Her journey to growing mushrooms.

When Nakanwagi noticed that she was spending a lot of money on food, she decided to cut her expenditure on food and the only way she could achieve this was to practice back yard farming.

She had seen people hawk mushrooms and many spoke well about growing mushrooms, so she decided to venture into mushroom growing.

"I knew it would be easy for me to do this from home, "says Nakanwagi.

She went to professionals in mushroom growing and these trained her in how to grow mushrooms.

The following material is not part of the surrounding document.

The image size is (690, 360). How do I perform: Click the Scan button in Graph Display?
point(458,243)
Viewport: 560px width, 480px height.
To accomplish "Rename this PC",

In three weeks she was skilled in mushroom growing and today she is reaping big from them.

 

How she does it 

"I grow Oyester mushrooms and these grow well if one has enough water for watering them and a dark room where they grow from," says Nakanwagi.

"However, before taking them to the darkroom, I get cotton and coffee husks plus polythene bags both white and black, to help me prepare my mushroom gardens before I take them to the darkroom, "says Nakanwagi.

It's in the cotton and the husks that I plant the mushroom seeds and then wrap them together in a polythene bag, but I create outlets where the mushrooms will spurt from.

After preparing the gardens, I then transfer them to the darkroom, where I keep watering them for three weeks as I start preparing to harvest my mushrooms.

She notes that proper harvesting is done when the mushrooms are four weeks old and this is done very early in the morning before watering.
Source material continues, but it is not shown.